━━ Material supplied ━━

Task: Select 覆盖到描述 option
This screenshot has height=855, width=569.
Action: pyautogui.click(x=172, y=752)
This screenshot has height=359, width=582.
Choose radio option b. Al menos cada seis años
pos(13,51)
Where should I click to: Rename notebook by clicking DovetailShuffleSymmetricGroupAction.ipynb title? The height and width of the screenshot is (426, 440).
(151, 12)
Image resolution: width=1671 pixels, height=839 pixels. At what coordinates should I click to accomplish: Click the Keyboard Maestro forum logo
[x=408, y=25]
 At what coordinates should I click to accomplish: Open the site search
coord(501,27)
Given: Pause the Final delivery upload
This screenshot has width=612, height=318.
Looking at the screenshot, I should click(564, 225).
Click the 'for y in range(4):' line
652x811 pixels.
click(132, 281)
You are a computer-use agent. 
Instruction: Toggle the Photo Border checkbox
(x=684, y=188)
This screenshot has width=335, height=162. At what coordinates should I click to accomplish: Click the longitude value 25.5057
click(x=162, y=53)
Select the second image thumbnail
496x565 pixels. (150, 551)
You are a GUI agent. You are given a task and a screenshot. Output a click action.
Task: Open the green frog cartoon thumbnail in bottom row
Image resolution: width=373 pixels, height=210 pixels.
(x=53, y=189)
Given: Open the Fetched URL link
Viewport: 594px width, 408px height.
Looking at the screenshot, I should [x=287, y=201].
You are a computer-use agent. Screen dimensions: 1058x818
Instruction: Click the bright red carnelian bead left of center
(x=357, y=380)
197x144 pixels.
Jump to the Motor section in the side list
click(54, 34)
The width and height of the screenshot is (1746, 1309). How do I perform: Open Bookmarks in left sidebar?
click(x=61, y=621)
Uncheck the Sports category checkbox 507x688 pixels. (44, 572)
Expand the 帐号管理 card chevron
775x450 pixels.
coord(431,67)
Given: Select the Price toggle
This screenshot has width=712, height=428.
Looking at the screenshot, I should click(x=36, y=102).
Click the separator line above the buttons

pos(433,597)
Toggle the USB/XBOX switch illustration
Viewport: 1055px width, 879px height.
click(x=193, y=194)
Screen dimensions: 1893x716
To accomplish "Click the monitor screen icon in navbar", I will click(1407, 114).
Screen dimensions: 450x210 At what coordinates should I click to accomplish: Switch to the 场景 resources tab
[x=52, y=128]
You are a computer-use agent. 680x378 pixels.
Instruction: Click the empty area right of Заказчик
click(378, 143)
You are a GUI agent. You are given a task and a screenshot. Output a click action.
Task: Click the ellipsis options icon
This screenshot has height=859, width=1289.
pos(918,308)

━━━

Reproduce the records from the line containing "At what coordinates should I click to accomplish: Open" through the line containing "Looking at the screenshot, I should [x=287, y=201].", inclusive, substituting "preview" for every "thumbnail" and leaving everything else unchanged.

### [Right answer]
 At what coordinates should I click to accomplish: Open the site search
coord(501,27)
Given: Pause the Final delivery upload
This screenshot has width=612, height=318.
Looking at the screenshot, I should click(564, 225).
Click the 'for y in range(4):' line
652x811 pixels.
click(132, 281)
You are a computer-use agent. 
Instruction: Toggle the Photo Border checkbox
(x=684, y=188)
This screenshot has width=335, height=162. At what coordinates should I click to accomplish: Click the longitude value 25.5057
click(x=162, y=53)
Select the second image preview
496x565 pixels. (150, 551)
You are a GUI agent. You are given a task and a screenshot. Output a click action.
Task: Open the green frog cartoon preview in bottom row
Image resolution: width=373 pixels, height=210 pixels.
(x=53, y=189)
Given: Open the Fetched URL link
Viewport: 594px width, 408px height.
Looking at the screenshot, I should [x=287, y=201].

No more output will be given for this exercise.